Your task is to output all the records below, word for word.

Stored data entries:
******************************
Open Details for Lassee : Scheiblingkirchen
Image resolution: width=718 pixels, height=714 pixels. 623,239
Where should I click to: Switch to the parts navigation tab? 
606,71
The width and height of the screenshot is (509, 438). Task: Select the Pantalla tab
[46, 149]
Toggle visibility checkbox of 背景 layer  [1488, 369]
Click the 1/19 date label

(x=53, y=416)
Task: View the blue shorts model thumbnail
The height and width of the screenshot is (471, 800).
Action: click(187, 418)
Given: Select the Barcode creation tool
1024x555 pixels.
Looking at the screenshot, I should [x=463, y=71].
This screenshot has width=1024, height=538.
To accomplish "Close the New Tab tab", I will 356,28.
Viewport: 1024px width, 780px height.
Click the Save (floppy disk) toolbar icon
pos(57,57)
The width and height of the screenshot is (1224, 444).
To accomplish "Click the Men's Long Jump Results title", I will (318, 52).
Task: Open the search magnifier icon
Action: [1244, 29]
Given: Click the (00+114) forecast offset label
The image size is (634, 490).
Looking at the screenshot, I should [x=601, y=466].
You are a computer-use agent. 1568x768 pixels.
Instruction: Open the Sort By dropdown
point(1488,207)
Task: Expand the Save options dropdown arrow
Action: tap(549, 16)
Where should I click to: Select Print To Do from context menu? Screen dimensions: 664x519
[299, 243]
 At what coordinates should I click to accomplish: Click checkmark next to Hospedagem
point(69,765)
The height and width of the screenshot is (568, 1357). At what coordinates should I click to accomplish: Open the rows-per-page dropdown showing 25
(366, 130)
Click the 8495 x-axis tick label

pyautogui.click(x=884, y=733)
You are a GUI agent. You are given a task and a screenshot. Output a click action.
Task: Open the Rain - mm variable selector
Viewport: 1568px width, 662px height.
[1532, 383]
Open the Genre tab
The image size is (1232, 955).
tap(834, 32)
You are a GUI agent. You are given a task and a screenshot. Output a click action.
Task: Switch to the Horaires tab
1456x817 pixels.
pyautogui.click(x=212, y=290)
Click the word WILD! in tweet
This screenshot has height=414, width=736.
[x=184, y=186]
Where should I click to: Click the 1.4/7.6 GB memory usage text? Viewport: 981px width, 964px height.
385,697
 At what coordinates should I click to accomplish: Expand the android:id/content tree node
******************************
Solution to this problem:
Open Details for Lassee : Scheiblingkirchen
Image resolution: width=718 pixels, height=714 pixels. 623,239
Where should I click to: Switch to the parts navigation tab? 
606,71
The width and height of the screenshot is (509, 438). Task: Select the Pantalla tab
[46, 149]
Toggle visibility checkbox of 背景 layer  [1488, 369]
Click the 1/19 date label

(x=53, y=416)
Task: View the blue shorts model thumbnail
The height and width of the screenshot is (471, 800).
Action: click(187, 418)
Given: Select the Barcode creation tool
1024x555 pixels.
Looking at the screenshot, I should [x=463, y=71].
This screenshot has width=1024, height=538.
To accomplish "Close the New Tab tab", I will 356,28.
Viewport: 1024px width, 780px height.
Click the Save (floppy disk) toolbar icon
pos(57,57)
The width and height of the screenshot is (1224, 444).
To accomplish "Click the Men's Long Jump Results title", I will (318, 52).
Task: Open the search magnifier icon
Action: [1244, 29]
Given: Click the (00+114) forecast offset label
The image size is (634, 490).
Looking at the screenshot, I should [x=601, y=466].
You are a computer-use agent. 1568x768 pixels.
Instruction: Open the Sort By dropdown
point(1488,207)
Task: Expand the Save options dropdown arrow
Action: tap(549, 16)
Where should I click to: Select Print To Do from context menu? Screen dimensions: 664x519
[299, 243]
 At what coordinates should I click to accomplish: Click checkmark next to Hospedagem
point(69,765)
The height and width of the screenshot is (568, 1357). At what coordinates should I click to accomplish: Open the rows-per-page dropdown showing 25
(366, 130)
Click the 8495 x-axis tick label

pyautogui.click(x=884, y=733)
You are a GUI agent. You are given a task and a screenshot. Output a click action.
Task: Open the Rain - mm variable selector
Viewport: 1568px width, 662px height.
[1532, 383]
Open the Genre tab
The image size is (1232, 955).
tap(834, 32)
You are a GUI agent. You are given a task and a screenshot. Output a click action.
Task: Switch to the Horaires tab
1456x817 pixels.
pyautogui.click(x=212, y=290)
Click the word WILD! in tweet
This screenshot has height=414, width=736.
[x=184, y=186]
Where should I click to: Click the 1.4/7.6 GB memory usage text? Viewport: 981px width, 964px height.
385,697
 At what coordinates should I click to accomplish: Expand the android:id/content tree node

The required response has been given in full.